Safety Study of Enoblituzumab (MGA271) in Combination With Pembrolizumab or MGA012 in Refractory Cancer
Status and phase
Completed
Phase 1
Conditions
Melanoma
Urothelial Carcinoma
Non Small Cell Lung Cancer
Head and Neck Cancer
Treatments
Biological: Enoblituzumab Schedule 2
Biological: retifanlimab
Biological: Enoblituzumab Schedule 1
Biological: Pembrolizumab
Details and patient eligibility
About
The purpose of this study is to evaluate the safety of enoblituzumab (MGA271) in combination with Keytruda (pembrolizumab) when given to patients with B7-H3-expressing melanoma, squamous cell carcinoma of the head and neck (SCCHN), non small cell lung cancer (NSCLC), Urothelial Cancer and other B7-H3 expressing cancers. The study will also evaluate what is the highest dose of enoblituzumab that can be given safely when given with pembrolizumab. Assessments will also be done to see how the drug acts in the body (pharmacokinetics (PK), pharmacodynamics) and to evaluate potential anti-tumor activity of MGA271 in combination with pembrolizumab. Safety and efficacy of enoblituzumab in combination with MGA012 (anti-PD-1 monoclonal antibody; also known as INCMGA00012) will also be evaluated.
Enrollment
146 patients
Sex
All
Ages
18+ years old
Volunteers
No Healthy Volunteers
Inclusion criteria
- To enroll on cohorts 1-4, participants must have a histologically-proven, previously treated, unresectable, locally advanced or metastatic mesothelioma, urothelial cancer, thyroid cancer, pancreatic cancer, ovarian cancer, colon cancer, prostate cancer, soft tissue sarcoma, triple negative breast cancer, renal clear cell cancer, melanoma, squamous cell cancer of the head and neck, or non-small cell lung cancer.
- Participants on the melanoma cohort must have progressed on or after at least one anti-PD-L1 or anti- PD-1 containing therapy.

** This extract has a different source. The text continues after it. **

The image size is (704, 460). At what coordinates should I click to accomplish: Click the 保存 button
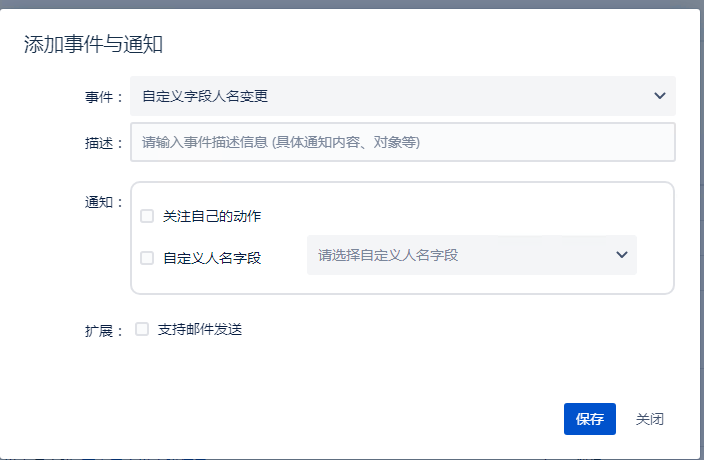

- Participants on the SCCHN cohort must have progressed on or after platinum-based systemic therapy
- Participants on the NSCLC cohort must have progressed on or after first line systemic therapy
- Participants on the urothelial cancer cohort must have received at least one platinum-containing regimen and have progressed on or after an anti-PD-L1 or anti-PD-1 containing therapy
- Measurable disease per RECIST 1.1 criteria
- Easter Cooperative Oncology Group (ECOG) performance status 0 or 1
- Acceptable laboratory parameters and adequate organ reserve.
Exclusion criteria
- Patients with a history of symptomatic central nervous system metastases, unless treated and asymptomatic
- Patients with history of autoimmune disease with certain exceptions such as vitiligo, resolved childhood atopic dermatitis, psoriasis not requiring systemic therapy within the past 2 years, patients with history of Grave's disease that are now euthyroid clinically and by lab testing
- History of allogeneic bone marrow, stem cell, or solid organ transplant
- Treatment with systemic cancer therapy or investigational therapy within 4 weeks of first study drug administration; radiation within 2 weeks; corticosteroids (greater than or equal to 10 mg prednisone or equivalent per day) or other immune suppressive drugs within 2 weeks of first study drug administration
- Trauma or major surgery within 4 weeks of first study drug administration
- History of clinically-significant cardiovascular disease; gastrointestinal perforation; gastrointestinal bleeding, acute pancreatitis or diverticulitis within 4 weeks of first study drug administration
- Active viral, bacterial, or systemic fungal infection requiring parenteral treatment within 7 days of first study drug administration
- Known history of hepatitis B or C infection or known positive test for hepatitis B surface antigen or core antigen, or hepatitis C polymerase chain reaction (PCR)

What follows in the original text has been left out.